Ellie had heard about organic veg boxes, after-school cricket club, how the Rainbows had lost a leader and wasn’t the same, and the dangers of the new skate park by the river, which included broken glass and teenagers who smoked.

Her mind was seething with information and worry.

Her own children had been completely silent as they’d trooped from post office to church to school, listening to Suzanne inform them on every aspect of village life.

Suzanne’s two children, Owen and Mairi, had been openly curious about their cousins, but had also stayed silent, until they’d reached the dilapidated play park, and Suzanne had prodded Owen.

“Go on, then.
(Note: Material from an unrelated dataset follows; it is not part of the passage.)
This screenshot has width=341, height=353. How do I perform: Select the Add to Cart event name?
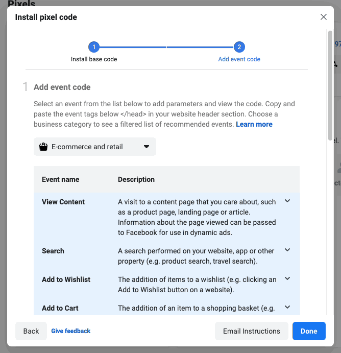pyautogui.click(x=60, y=308)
Show your cousins the play park.”

The play park was nothing more than a couple of swings and a rusty old roundabout, but with a decidedly unwilling look, Owen and Mairi walked off, and after an awful second’s hesitation, Ellie’s children followed morosely behind.

“There,” Suzanne said with satisfaction as they sat on a bench. “They’ll get along eventually.”

Eventually, Ellie decided, being the operative word.

She glanced around the village green, a lovely stretch of velvety grass surrounded on two sides by charming whitewashed buildings, and on the third and fourth sides by the Norman church and a pub.

The pub’s colourful sign, indicating the three crowns of its name, swung in the breeze.

Everything about Llandrigg was impossibly quaint and so different from suburban life in Connecticut, with its giant car parks and box stores and general lack of charm, outside a small designated historic area.

But it had also had multiplexes and a playground ten times the size of this one, and drive-in restaurants, banks and pharmacies all within five minutes of their house, and no need to leave the air-conditioned sanctuary of their car.

Ellie had never thought of herself as particularly materialistic, but right now she felt a sweep of homesickness for the convenience of her old life.